| The problem |
What you return should match the data below exactly, line for line.

Start of Available data

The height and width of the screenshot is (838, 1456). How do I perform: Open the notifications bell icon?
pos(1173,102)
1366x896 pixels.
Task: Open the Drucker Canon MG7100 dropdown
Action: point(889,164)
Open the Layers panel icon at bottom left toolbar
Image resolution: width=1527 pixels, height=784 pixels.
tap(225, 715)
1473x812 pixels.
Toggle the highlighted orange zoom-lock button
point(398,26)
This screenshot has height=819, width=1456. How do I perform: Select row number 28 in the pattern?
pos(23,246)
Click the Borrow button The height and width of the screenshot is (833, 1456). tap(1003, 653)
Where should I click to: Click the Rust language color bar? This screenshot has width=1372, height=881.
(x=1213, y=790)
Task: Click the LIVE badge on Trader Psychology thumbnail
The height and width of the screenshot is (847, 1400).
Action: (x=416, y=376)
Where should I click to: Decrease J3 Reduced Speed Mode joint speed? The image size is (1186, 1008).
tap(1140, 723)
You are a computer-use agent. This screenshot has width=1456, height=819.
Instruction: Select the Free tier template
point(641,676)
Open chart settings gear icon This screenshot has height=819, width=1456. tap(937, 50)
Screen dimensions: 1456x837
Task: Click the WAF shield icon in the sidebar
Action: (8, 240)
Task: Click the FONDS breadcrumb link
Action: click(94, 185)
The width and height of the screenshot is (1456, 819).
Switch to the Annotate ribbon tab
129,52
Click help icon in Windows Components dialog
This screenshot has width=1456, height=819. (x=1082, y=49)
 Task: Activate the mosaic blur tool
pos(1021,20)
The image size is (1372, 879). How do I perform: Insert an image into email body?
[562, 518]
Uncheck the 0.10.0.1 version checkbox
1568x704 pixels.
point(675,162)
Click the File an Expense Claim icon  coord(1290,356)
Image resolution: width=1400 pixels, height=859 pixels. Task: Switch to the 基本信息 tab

End of Available data

| Reply |
The height and width of the screenshot is (838, 1456). How do I perform: Open the notifications bell icon?
pos(1173,102)
1366x896 pixels.
Task: Open the Drucker Canon MG7100 dropdown
Action: point(889,164)
Open the Layers panel icon at bottom left toolbar
Image resolution: width=1527 pixels, height=784 pixels.
tap(225, 715)
1473x812 pixels.
Toggle the highlighted orange zoom-lock button
point(398,26)
This screenshot has height=819, width=1456. How do I perform: Select row number 28 in the pattern?
pos(23,246)
Click the Borrow button The height and width of the screenshot is (833, 1456). tap(1003, 653)
Where should I click to: Click the Rust language color bar? This screenshot has width=1372, height=881.
(x=1213, y=790)
Task: Click the LIVE badge on Trader Psychology thumbnail
The height and width of the screenshot is (847, 1400).
Action: (x=416, y=376)
Where should I click to: Decrease J3 Reduced Speed Mode joint speed? The image size is (1186, 1008).
tap(1140, 723)
You are a computer-use agent. This screenshot has width=1456, height=819.
Instruction: Select the Free tier template
point(641,676)
Open chart settings gear icon This screenshot has height=819, width=1456. tap(937, 50)
Screen dimensions: 1456x837
Task: Click the WAF shield icon in the sidebar
Action: (8, 240)
Task: Click the FONDS breadcrumb link
Action: click(94, 185)
The width and height of the screenshot is (1456, 819).
Switch to the Annotate ribbon tab
129,52
Click help icon in Windows Components dialog
This screenshot has width=1456, height=819. (x=1082, y=49)
 Task: Activate the mosaic blur tool
pos(1021,20)
The image size is (1372, 879). How do I perform: Insert an image into email body?
[562, 518]
Uncheck the 0.10.0.1 version checkbox
1568x704 pixels.
point(675,162)
Click the File an Expense Claim icon  coord(1290,356)
Image resolution: width=1400 pixels, height=859 pixels. Task: Switch to the 基本信息 tab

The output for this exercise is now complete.